The custom built observation hive, based on a Langstroth hive, includes a brood box with supers. The hive has custom designed observation windows that provides a lateral view into the hive.
Taronga Zoo precinct manager, visitor education and animal experience manager, Elle Bombonato said keepers will closely monitor and inspect the hive to ensure that the bees are healthy and thriving.
“The hive will provide our guests with the opportunity get up close and appreciate the complex and fascinating inner workings of a bee colony. We want our guests to feel inspired to go home and plant bee friendly flowers!” Mr Bombonato said.
Mark Page, manager of Taree’s Valley Beekeeping Services, was responsible for the build and installation of the exhibit and describes how the partnership came about.
“As a child, my first visit to Taronga Zoo inspired me to think that I’d like to work in a zoo when I grew up. Well I didn’t fully get there, but I did follow my goal to work with critters,” Mr Page said.
“I first met Elle Bombonata of Taronga when I was running a training course ‘Beginning in Bees’ at Tocal College.
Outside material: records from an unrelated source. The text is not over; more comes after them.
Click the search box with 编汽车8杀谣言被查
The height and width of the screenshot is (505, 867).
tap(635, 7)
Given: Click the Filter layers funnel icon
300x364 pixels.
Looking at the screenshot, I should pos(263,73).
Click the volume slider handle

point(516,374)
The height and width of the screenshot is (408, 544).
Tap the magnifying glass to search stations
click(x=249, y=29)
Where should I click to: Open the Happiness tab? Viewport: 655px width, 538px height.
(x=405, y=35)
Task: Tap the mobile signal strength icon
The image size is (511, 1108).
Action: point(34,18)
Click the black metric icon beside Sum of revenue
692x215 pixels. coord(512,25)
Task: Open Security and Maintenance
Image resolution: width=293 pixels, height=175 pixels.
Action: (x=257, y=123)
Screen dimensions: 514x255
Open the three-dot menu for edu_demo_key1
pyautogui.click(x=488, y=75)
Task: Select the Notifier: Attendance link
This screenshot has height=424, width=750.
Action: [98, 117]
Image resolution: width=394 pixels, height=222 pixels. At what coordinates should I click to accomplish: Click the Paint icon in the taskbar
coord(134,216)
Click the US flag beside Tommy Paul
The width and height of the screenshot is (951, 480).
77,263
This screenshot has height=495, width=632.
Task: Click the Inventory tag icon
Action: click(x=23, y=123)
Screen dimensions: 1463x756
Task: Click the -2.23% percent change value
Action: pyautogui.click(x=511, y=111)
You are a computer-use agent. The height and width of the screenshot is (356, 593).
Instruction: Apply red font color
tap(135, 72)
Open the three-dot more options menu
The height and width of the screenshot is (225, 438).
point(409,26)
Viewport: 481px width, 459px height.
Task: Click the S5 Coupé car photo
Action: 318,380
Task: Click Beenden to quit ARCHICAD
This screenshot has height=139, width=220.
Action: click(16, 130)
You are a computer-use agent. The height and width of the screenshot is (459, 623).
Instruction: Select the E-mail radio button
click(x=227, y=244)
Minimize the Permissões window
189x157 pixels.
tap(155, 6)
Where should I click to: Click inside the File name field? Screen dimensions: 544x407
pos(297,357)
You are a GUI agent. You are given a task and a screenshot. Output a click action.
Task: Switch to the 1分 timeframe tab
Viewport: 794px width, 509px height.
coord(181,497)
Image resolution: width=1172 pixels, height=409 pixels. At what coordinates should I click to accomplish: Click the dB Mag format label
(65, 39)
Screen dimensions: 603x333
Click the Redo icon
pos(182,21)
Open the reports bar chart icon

“Over the days we struck up a great relationship over the passion for protecting bees and this resulted in the opportunity for Valley Industries to help with building a display hive in the education precinct.
“Trent [Jennison, Valley Industries CEO] and I went to visit Taronga and agreed that we would build a three-frame brood box with homey frame with double perspex viewing frames into the box,” Mr Page said.
“At this stage, we were supplying only the exhibit; the bees were coming from elsewhere. But then Elle announced he couldn’t get the bees! It just so happened that Valley Industries had a hive of bees that would present well in the display.
“I then had to train the bees (in my shed at home) to use a tube entrance of about two metres to enter and exit the hive once they got to the zoo. The bees have been happily flying around and meeting the zoo visitors ever since,” Mr Page said.
Bees are an important indicator as to the state of the health of the environment and are vital to nature and a healthy ecosystem. They provide an invaluable service in pollination for food production, including all the nuts and fruits and vegetables that the other zoo animals rely on for their diet.
We know that global populations are declining, but there is a way that people at home can be part of the solution to help.
One way to make a significant impact is to plant flowering plants which attract bees to the garden. And if we can all limit our use of chemical insecticides that will also help bees thrive.